What is the commutator of x1 and the translation operator?

In summary, we discussed the translation operator F(\textbf{l}) and how to compute [x_i , F (\textbf {l} )]. We used the fundamental commutation relation [x_i, G(\textbf{p})] = i\hbar \frac{\partial G}{\partial p_i} and expanded F into a Taylor series. However, after applying the commutation relation, we found that the commutator [x_i , G(\textbf{p})] actually equals \frac{n i \hbar}{p_i} F(\textbf{l}). Finally, we looked at an example of this commutator with the exponential function and saw that it is not correct.
  • #1
indigojoker
246
0
Let the translation operator be:

[tex]F (\textbf {l} ) = exp \left( \frac{-i \textbf{p} \cdot \textbf{l}}{\hbar} \right) [/tex]

where p is the momentum operator and l is some finite spatial displacement

I need to find [tex] [x_i , F (\textbf {l} )] [/tex]

let me start with a fundamental commutation relation:

[tex] [x_i , G ( \textbf{p} ) ]=i \hbar \frac{ \partial G}{\partial p_i} [/tex]

also let me define:

[tex]\textbf{p} = (p_i,p_j,p_k) [/tex]
[tex]\textbf{l} = (\Delta x, \Delta y, \Delta z)[/tex]

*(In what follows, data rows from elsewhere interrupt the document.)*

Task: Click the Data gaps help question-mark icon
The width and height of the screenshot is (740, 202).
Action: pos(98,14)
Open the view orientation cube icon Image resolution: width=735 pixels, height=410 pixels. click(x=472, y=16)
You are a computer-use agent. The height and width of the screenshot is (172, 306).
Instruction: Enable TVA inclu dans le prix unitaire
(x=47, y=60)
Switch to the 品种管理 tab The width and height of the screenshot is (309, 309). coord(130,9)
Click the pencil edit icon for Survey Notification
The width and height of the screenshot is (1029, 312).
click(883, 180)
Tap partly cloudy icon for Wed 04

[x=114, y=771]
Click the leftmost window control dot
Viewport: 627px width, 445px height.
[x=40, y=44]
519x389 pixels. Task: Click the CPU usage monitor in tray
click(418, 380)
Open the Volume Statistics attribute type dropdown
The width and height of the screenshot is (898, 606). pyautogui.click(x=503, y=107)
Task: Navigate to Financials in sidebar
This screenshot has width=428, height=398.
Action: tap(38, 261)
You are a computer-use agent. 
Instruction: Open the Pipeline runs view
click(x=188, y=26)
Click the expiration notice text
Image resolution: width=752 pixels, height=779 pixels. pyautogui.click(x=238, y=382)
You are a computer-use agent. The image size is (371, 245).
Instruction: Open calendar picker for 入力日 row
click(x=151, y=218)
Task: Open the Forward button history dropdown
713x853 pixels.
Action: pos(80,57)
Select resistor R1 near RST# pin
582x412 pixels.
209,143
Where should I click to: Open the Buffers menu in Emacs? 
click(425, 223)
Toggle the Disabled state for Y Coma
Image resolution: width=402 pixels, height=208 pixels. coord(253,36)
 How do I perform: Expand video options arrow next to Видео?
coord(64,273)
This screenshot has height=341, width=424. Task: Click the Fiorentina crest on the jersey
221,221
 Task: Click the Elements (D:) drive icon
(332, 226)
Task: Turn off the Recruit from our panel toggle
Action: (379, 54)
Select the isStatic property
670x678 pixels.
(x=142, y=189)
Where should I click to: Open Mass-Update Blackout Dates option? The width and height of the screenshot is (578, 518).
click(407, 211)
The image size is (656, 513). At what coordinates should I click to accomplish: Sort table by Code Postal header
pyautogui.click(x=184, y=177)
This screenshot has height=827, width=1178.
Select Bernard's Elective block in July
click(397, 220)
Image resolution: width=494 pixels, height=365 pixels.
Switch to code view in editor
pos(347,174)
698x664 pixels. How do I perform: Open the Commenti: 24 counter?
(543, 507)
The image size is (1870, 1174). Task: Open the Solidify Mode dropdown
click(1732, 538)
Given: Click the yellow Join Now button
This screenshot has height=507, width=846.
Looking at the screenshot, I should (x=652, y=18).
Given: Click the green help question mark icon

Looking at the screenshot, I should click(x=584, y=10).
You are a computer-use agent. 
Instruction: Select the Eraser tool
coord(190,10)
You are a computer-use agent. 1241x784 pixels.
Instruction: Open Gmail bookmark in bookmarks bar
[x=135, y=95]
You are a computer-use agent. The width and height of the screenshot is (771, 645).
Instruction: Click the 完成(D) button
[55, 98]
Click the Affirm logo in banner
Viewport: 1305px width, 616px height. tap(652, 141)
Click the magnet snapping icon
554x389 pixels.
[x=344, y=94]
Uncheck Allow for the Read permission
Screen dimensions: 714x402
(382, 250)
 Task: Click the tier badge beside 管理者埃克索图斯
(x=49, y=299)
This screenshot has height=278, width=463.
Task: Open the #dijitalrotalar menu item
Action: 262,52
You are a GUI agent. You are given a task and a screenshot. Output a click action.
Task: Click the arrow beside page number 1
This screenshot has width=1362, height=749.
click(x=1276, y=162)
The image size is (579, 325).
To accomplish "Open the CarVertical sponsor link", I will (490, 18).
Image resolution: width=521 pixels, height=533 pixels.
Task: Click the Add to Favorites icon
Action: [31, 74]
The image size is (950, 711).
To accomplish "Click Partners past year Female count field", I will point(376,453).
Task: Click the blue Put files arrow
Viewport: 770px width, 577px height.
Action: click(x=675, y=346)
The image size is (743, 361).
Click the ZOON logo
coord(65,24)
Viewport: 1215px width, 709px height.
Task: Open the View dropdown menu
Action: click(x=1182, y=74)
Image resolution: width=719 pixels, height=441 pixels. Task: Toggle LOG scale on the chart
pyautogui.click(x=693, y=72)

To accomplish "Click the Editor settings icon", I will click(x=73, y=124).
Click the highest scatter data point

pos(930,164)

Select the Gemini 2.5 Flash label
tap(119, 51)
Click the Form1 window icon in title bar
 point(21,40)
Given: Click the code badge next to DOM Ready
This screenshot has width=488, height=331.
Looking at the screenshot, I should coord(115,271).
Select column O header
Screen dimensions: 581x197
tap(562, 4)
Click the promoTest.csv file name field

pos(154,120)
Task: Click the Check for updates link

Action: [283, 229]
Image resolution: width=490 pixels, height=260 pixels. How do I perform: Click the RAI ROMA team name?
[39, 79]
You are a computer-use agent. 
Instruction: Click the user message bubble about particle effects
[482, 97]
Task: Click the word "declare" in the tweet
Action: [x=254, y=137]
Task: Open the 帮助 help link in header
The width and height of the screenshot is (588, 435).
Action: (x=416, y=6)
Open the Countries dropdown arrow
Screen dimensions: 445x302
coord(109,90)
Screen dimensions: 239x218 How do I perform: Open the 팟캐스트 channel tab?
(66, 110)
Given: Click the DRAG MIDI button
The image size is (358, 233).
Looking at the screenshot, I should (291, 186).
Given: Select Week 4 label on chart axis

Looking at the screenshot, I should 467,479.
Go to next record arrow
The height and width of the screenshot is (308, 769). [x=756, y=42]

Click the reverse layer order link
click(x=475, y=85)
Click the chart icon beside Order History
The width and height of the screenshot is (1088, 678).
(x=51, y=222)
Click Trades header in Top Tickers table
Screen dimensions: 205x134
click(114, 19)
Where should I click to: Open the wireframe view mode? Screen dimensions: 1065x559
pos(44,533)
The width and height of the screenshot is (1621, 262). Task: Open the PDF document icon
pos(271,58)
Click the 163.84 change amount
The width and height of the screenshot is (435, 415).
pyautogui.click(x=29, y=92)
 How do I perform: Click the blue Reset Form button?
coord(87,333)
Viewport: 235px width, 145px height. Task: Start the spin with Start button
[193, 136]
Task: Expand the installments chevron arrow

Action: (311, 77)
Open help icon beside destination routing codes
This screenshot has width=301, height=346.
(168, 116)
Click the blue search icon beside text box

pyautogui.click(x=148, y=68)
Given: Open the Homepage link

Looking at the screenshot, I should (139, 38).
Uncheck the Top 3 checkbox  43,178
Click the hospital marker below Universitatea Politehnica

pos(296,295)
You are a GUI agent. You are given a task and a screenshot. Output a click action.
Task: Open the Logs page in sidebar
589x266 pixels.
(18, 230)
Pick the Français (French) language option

we expand F in a taylor series:

[tex]F (\textbf {l} ) = \sum_{n=0}^{\infty} \frac{ \left( \frac{ -i \textbf{p } \cdot \textbf{ l}}{\hbar} \right) ^n}{n!} [/tex]

[tex]= \sum_{n=0}^{\infty} \frac{ \left( \frac{-i p_i \Delta x}{\hbar} \right) ^n}{n!} \frac{ \left( \frac{-i p_j \Delta y}{\hbar} \right) ^n}{n!} \frac{ \left(\frac{ -i p_k \Delta z}{\hbar} \right) ^n}{n!}[/tex]

[tex]= \sum_{n=0}^{\infty} \frac{ \left(\frac{ -i \Delta x}{\hbar} \right) ^n}{n!} \frac{ \left(\frac{ -i \Delta y}{\hbar} \right) ^n}{n!} \frac{ \left(\frac{ -i \Delta z}{\hbar} \right) ^n}{n!} p_i^n p_j^n p_k^n[/tex]

we now apply:

[tex] [x_i , G ( \textbf{p} ) ]=i \hbar \frac{ \partial G}{\partial p_i} [/tex]

which leaves us with:

[tex]= \sum_{n=0}^{\infty} \frac{ \left(\frac{ -i \Delta x}{\hbar} \right) ^n}{n!} \frac{\left(\frac{ -i \Delta y}{\hbar} \right) ^n}{n!} \frac{ \left(\frac{ -i \Delta z}{\hbar} \right) ^n}{n!} n i \hbar p_i^{n-1} p_j^n p_k^n[/tex]

[tex][x_i , G ( \textbf{p} ) ]=\frac{n i \hbar}{p_i} F (\textbf {l} ) [/tex]

wondering if this looks okay.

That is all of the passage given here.